"Godzilla vs. Kong", em cartaz nos cinemas de Bauru, reúne os dois monstros gigantes mais famosos da história do cinema. Afinal, gerações acompanham suas aventuras - "King Kong" estreou nas telonas em 1933, e "Godzilla", duas décadas depois, em 1954.
Depois dos lançamentos recentes de "Kong: A Ilha da Caveira" e "Godzilla II: Rei dos Monstros", o passo natural da Warner foi reunir, ou melhor, escalar a dupla para um bom arranca-rabo raiz dirigido por Adam Wingard, o mesmo por trás da série "Big Little Lies" da HBO. Em termos comerciais, a estratégia do estúdio alcançou sucesso, como atesta a intensa atividade das torcidas dos monstrões nas redes sociais.
Apesar do elenco que conta com Alexander Skarsgard, do mesmo "Big Little Lies" e Millie Bobby Brown, de "Stranger Things", além de Rebecca Hall, Brian Tyree Henry e Shun Oguri, é fácil ignorar a trama envolvendo os dois núcleos humanos. É tudo bem previsível, inclusive a conclusão, e há pelo menos uma coincidência inacreditável que permite a localização de um misterioso youtuber e o avanço da narrativa do longa.
O que todos esperam - e a produção entrega- são as eletrizantes cenas de luta entre os grandalhões, especialmente o combate final. Inclusive, entre um filme e outro, os monstros parecem ter frequentado a academia. Numa cena um deles aplica um direto de direita perfeitamente executado para dar inveja a qualquer pugilista.
Mas, ao analisar o duelo friamente, como se faz com um combate de boxe ou MMA, comparando pontos fortes e fracos, a luta não deveria acontecer. Um monstro seria o favorito proibitivo, talvez na proporção de mil por um, o combate correria risco de nem ser autorizado pelas autoridades atléticas pela desigualdade, ou a luta organizada como mera "exibição".

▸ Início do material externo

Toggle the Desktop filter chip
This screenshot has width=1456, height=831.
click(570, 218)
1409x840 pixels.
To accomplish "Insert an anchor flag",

Em termos de experiência, Godzilla ganha de lavada, com uma vasta gama de adversários com estilos, poderes e características variados em seu "cartel de lutas". Além de, como Kong, ter enfrentado dinossauros, ao longo de dezenas de filmes enfrentou monstros de fogo, polvos e lagostas gigantes, criaturas voadoras, outras que lançam raios, oriundas da poluição (com uma mensagem ecológica à frente de seu tempo), e até a versão mecânica de si mesmo. Mesmo que considerados apenas os filmes desta década, só em "Godzilla II", o lagarto gigante enfrentou três de seus mais poderosos rivais históricos, Rodan, Mothra e Ghidorah.